Towards a holistic approach
At Enovation, we have been looking into how to assess and quantify the effect formal learning has on a learner when they return to their day-to-day duties. This moves away from the idea of a course being an event that is taken at some point in time and then potentially forgotten about, to one where learning is a process in an organization which results in changes to the learner’s on-the-job behavior. From this we can see it is important that learning outcomes are tied to performance objectives. When defining a learning outcome L&D should be considering how will the learning translate to a better performing employee.
Course Impact is a pragmatic approach to this. The tool allows for targeted pulse surveys that assess specific aspects of performance triggered by the completion of a course. Surveys can be sent to learners and those monitoring the learner’s performance at defined intervals.
Our Course Impact tool
Course Impact sends defined questions to the relevant audience when it is required. To cut down on the number of emails send to users, emails will be sent in digest form as configured (e.g. one email once a month with all relevant mails).

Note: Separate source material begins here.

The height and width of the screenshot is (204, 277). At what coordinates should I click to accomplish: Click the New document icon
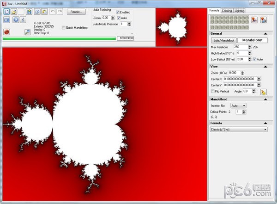(7, 12)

The email will contain a link back to the LMS to complete a survey.
1/ Find the right KPIs
When choosing your specific evaluation questions at this level you will need to consider the following:
-Which particular job behaviors and/or competencies are expected to change as a result of the training programme?
-When, and over what timescale, will changes to the job behaviors and/or competencies be measured?

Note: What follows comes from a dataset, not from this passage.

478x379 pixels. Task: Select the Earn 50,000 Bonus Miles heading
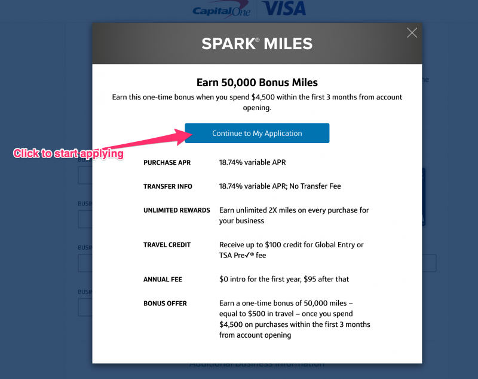257,82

-What factors other than the training programme might influence changes to each job behavior and/or competency? For example, have managers and supervisors supported learners in applying their new skills, have there been changes to organizational structures, have performance incentive schemes been introduced, or have there been other external environmental influences?
2/ Communicate with the stakeholders
Each of the above questions should be discussed and, where relevant, agreed with key business stakeholders in advance of the training development. The conclusions can then be integrated within both training and evaluation objectives and plans. Stakeholders should also agree how success will be judged and how the evaluation results will be used.
3/ Measure the feedback
These actions will help ensure that the evaluation is aligned to the organization’s strategic objectives, is feasible to carry out and can also help in gaining support and engagement from training participants and other stakeholders during the evaluation process. They will also help to motivate managers to support learners to transfer their learning to the workplace, which should in turn have a positive impact on the training outcomes.